Sol-gel and biomimetic reactions have facilitated the use of immobilized enzymes in a range of applications1. For example, several recent studies have employed the biomineralization of silica to encapsulate a variety of enzymes. This reaction occurs rapidly at room temperature using tetramethylorthosilicate (TMOS) and a polycationic catalyst to promote silica formation around the target enzyme. Proteins encapsulated using this approach can be used to catalyze highly specific reactions, to screen for enzyme inhibitors, or to detect the presence of chemical compounds. Indeed, silica particles containing enzymes have been employed in biosensing applications, including microfluidic devices and aerosol detectors2,3.

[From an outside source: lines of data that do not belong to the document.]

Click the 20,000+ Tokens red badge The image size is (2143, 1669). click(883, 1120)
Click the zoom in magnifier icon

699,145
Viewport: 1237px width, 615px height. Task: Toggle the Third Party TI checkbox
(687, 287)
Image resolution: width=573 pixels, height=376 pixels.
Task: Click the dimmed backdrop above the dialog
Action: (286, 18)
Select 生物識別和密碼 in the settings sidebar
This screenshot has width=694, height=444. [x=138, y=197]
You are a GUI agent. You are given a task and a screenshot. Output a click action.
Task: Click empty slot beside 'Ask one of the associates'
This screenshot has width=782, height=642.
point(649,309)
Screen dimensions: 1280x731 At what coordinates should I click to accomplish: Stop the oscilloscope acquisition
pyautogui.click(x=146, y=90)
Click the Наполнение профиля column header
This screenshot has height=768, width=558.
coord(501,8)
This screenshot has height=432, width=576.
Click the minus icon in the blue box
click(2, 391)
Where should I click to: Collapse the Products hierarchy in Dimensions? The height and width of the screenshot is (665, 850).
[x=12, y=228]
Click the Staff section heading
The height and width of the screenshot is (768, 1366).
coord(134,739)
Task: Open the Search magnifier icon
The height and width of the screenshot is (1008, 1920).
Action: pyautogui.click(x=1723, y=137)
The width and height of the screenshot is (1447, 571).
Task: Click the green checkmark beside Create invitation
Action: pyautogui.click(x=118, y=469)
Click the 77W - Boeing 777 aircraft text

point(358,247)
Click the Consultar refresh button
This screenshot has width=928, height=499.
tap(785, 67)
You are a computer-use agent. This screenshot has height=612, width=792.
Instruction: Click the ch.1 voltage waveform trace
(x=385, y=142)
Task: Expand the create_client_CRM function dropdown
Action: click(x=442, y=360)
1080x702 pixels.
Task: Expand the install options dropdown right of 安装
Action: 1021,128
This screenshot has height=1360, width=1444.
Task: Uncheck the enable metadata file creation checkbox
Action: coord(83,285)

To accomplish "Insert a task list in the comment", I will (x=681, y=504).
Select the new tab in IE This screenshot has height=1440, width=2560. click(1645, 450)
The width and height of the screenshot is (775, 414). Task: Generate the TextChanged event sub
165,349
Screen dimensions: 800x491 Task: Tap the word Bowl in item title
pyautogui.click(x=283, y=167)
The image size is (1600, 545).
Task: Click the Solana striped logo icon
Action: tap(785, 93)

There are several advantages to using silica particles for encapsulation, including the fact that the mild reaction conditions promote the capture of active enzymes, and, in some cases, increase enzyme stability4. The simplicity and speed of the reaction also allow for rapid encapsulation and the cost-effective production of the particles for various needs. For example, encapsulated enzymes could be used in a column format to monitor for chemical contaminants in water sources. However, encapsulation efficiency varies with the catalyst-enzyme pair5. Thus, optimal encapsulation conditions must be identified for each enzyme before they can be applied in a useful setting.
One promising application of encapsulated protein is the detection of chemical compounds, such as organophosphates (OP). OPs are employed as agricultural pesticides, but have also been weaponized for use as highly toxic nerve agents like sarin, soman, and cyclosarin6,7. OP toxicity arises from the noncompetitive inhibition of acetylcholinsterase (AChE), which produces sustained acetylcholine stimulus of the muscarinic and nicotinic receptors and may lead to diaphragm incapacitation resulting in suffocation. Biosensors containing enzymes inhibited by OPs have recently been explored for military and civilian applications2,8,9.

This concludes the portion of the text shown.